The agent should read all of this. Not just the schema. The codebase, the dashboards, the notebooks, the API contracts. This is the real context source.

Solving the cold start problem¶

Progressive learning is the right long-term approach, but it has a cold start problem. Session 1 is terrible if the agent starts from zero.

The fix is an init process, similar to how Claude Code indexes a codebase on first run. Point the agent at your repo, your existing dashboards, your notebooks. It crawls them, extracts column usage patterns, metric definitions, relationship mappings, and filter logic. It proposes an initial set of org-level data skills based on what it found. A human reviews and approves.

Day one accuracy jumps from 10% to 60-70% before a single user query. That is the difference between a tool people abandon after one session and a tool they keep using.

From individual memory to organizational knowledge¶

The real unlock is making tribal knowledge collaborative and governed.

When a senior analyst knows that "revenue" means net-of-returns for the finance team but gross for the sales team, that knowledge lives only in their head. When they leave, it leaves with them.

What should happen instead:

The AI encounters an ambiguous column or metric
It flags the ambiguity and asks the user to clarify
The user provides the correct interpretation
That fact gets proposed as a knowledge contribution, not immediately committed
A data steward reviews and approves it
Once approved, it becomes part of the org-level knowledge base that every future query benefits from

This is not session memory. This is a governed knowledge layer with a review process. Like a pull request for data definitions.

The system should also auto-research. When a new table appears, a column gets renamed, or a migration changes relationships, the agent should detect the drift, cross-reference existing skills, and propose updates. Not silently break. Not wait for someone to notice three weeks later.

What this means¶

The companies that figure out tribal knowledge will win the AI analytics market. Not because their models are smarter, but because their context is richer.

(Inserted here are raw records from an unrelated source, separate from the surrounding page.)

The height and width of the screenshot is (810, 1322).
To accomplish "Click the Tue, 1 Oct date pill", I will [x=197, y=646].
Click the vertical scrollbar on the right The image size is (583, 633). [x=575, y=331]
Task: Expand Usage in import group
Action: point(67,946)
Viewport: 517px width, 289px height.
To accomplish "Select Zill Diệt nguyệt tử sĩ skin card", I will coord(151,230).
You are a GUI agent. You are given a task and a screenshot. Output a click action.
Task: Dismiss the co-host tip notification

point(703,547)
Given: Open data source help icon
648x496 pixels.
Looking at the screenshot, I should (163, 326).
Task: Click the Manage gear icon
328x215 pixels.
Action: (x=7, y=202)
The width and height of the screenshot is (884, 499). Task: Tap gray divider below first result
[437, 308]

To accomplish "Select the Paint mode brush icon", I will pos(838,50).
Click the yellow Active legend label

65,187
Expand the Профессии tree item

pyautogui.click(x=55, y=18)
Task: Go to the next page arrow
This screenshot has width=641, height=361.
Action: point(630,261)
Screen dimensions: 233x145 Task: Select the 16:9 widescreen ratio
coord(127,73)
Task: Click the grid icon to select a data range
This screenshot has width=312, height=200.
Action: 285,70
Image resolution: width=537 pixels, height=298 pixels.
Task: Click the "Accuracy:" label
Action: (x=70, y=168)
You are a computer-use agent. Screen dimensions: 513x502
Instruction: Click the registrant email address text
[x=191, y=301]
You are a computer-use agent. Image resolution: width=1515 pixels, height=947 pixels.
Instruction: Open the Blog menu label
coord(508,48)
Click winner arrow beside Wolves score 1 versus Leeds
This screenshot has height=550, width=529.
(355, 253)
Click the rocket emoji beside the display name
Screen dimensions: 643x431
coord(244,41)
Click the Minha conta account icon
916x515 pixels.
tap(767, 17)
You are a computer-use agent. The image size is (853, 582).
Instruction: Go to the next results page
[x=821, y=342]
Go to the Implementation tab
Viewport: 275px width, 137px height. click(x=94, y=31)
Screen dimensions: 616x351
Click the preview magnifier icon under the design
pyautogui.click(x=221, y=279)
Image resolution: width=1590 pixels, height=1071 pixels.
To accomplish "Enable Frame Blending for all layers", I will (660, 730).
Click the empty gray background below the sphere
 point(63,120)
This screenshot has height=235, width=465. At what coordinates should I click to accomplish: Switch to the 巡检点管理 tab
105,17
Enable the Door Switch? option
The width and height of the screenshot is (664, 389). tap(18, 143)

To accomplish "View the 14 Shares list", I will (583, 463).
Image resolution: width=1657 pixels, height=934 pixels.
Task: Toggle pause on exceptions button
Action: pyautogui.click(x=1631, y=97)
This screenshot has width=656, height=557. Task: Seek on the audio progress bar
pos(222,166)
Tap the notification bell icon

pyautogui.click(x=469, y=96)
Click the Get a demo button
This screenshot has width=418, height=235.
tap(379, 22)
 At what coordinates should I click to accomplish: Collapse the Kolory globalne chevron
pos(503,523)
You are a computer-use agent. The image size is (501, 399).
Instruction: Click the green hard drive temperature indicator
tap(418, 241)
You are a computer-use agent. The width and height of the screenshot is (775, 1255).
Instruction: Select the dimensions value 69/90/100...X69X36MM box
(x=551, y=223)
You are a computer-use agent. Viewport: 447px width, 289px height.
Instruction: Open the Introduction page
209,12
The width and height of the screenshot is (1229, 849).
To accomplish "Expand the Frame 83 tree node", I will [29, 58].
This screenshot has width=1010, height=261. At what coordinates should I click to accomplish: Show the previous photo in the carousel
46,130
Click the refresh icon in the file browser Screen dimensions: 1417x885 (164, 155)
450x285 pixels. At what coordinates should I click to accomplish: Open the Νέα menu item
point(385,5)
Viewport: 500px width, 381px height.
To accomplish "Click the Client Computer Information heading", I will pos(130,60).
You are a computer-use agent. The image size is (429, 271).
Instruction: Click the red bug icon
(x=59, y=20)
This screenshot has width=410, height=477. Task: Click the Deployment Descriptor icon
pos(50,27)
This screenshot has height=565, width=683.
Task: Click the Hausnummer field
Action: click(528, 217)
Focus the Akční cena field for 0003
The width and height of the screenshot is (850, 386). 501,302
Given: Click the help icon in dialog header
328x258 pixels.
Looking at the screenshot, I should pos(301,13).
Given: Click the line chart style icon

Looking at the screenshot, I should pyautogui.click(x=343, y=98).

The current landscape: enterprise incumbents are bolting AI onto pre-generative architectures. Cloud startups are building real semantic layers but requiring cloud access to your data. Open-source tools are getting the architecture right but lack the knowledge layer.

The gap is a tool that bootstraps from your codebase and dashboards, accumulates knowledge progressively through usage, governs that knowledge with an approval process, auto-researches schema drift, and keeps data local.

The pieces exist. Karpathy showed the knowledge architecture. Hex showed how semantic layers power AI queries. The MCP ecosystem showed how agents connect to databases locally. What is missing is the system that ties them together.